Text extract:
========================
2026-04-12

What is Linear Regression?

  • Linear Regression is used to model the association between two variables
  • This line created by the model can also determine the strength of the relationship between variables
  • While great for linear data sets, Linear Regression may not be as strong of an indicator for non-linear data such as hyperbolic or exponential relationships
  • The Linear Regression Model can also be used to help predict further data points to a specific level of statistical confidence

The Linear Regression Model

\[y = \beta_0 + \beta_1 x + \varepsilon\] - \(y\) being the dependent variable

  • \(\beta_0\): The y-intercept
  • \(\beta_1\): The slope of the line
  • \(x\): The independent variable
  • \(\varepsilon\): The error term

Least Squares Formulas

\[\beta_1 = \frac{\sum(x_i - \bar{x})(y_i - \bar{y})}{\sum(x_i - \bar{x})^2}\]

\[\beta_0 = \bar{y} - \beta_1\bar{x}\]

  • \(\beta_1\): Calculated first since \(\beta_0\) depends on it
  • \(\bar{x}\) and \(\bar{y}\): The means of \(x\) and \(y\) values in the dataset respectively
  • These formulas minimize the sum of squared residuals

mtcars dataset

  • We will be using the built in mtcars dataset to demonstrate the Linear Regression Model in R
  • For the 2 variables, we will choose wt (weight of the car) and mpg (average miles per gallon)
  • Intuitively, we expect the relationship to be negative (heavier cars having lower average mpg)
========================
Task: Rewrite the linear regression text starting with "Least Squares Formulas" and going on through "miles per gallon)", substituting "data set" for every "dataset".

Given information:
========================
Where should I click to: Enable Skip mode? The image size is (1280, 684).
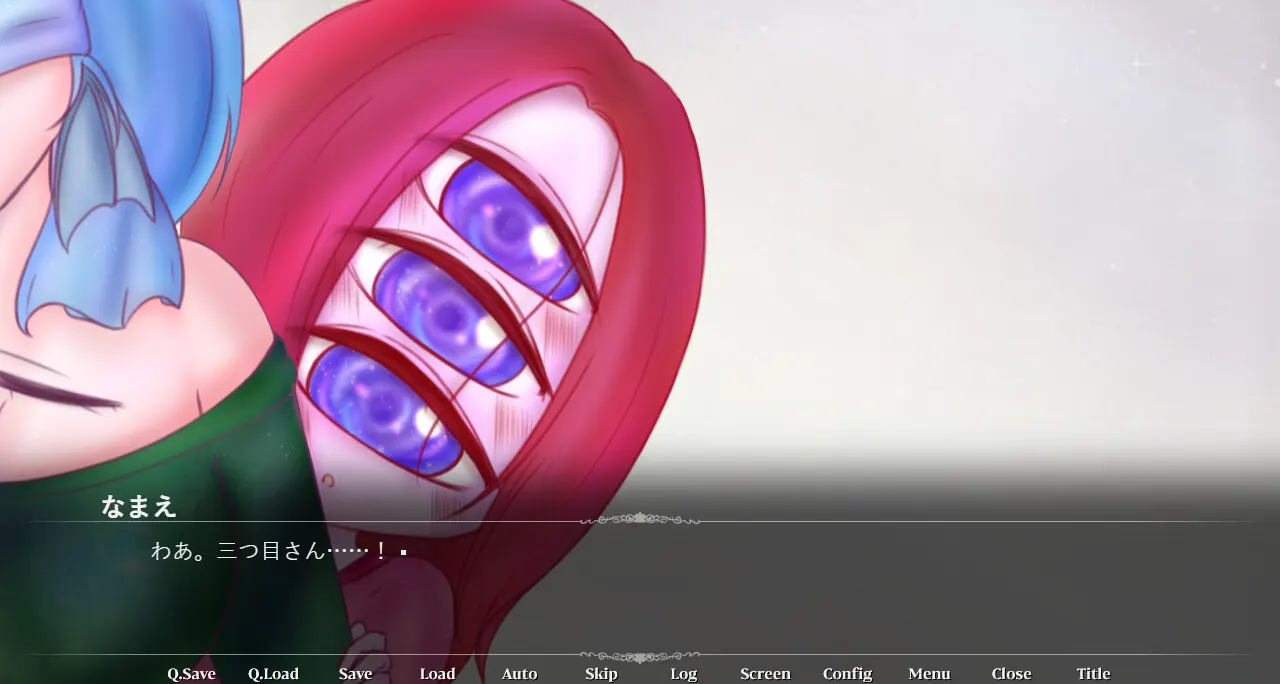[x=601, y=674]
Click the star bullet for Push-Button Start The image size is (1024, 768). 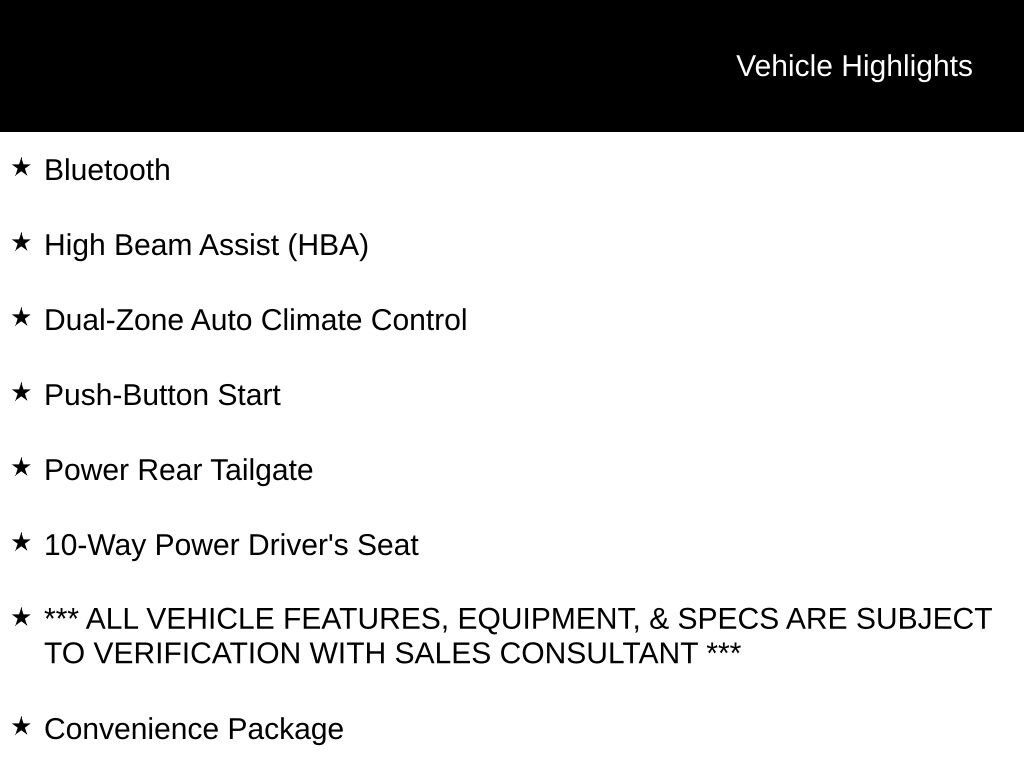(x=21, y=392)
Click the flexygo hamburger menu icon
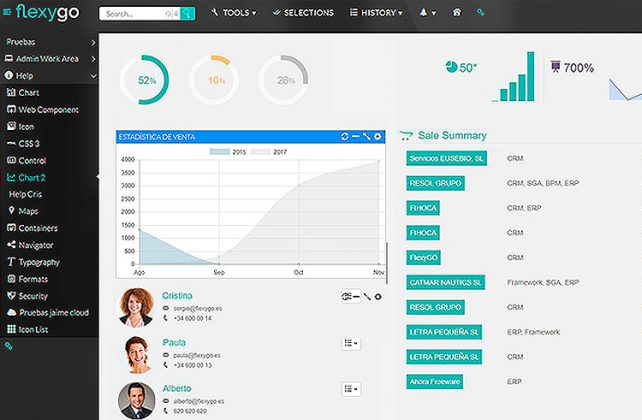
========================
Reply:
Least Squares Formulas

\[\beta_1 = \frac{\sum(x_i - \bar{x})(y_i - \bar{y})}{\sum(x_i - \bar{x})^2}\]

\[\beta_0 = \bar{y} - \beta_1\bar{x}\]

  • \(\beta_1\): Calculated first since \(\beta_0\) depends on it
  • \(\bar{x}\) and \(\bar{y}\): The means of \(x\) and \(y\) values in the data set respectively
  • These formulas minimize the sum of squared residuals

mtcars data set

  • We will be using the built in mtcars data set to demonstrate the Linear Regression Model in R
  • For the 2 variables, we will choose wt (weight of the car) and mpg (average miles per gallon)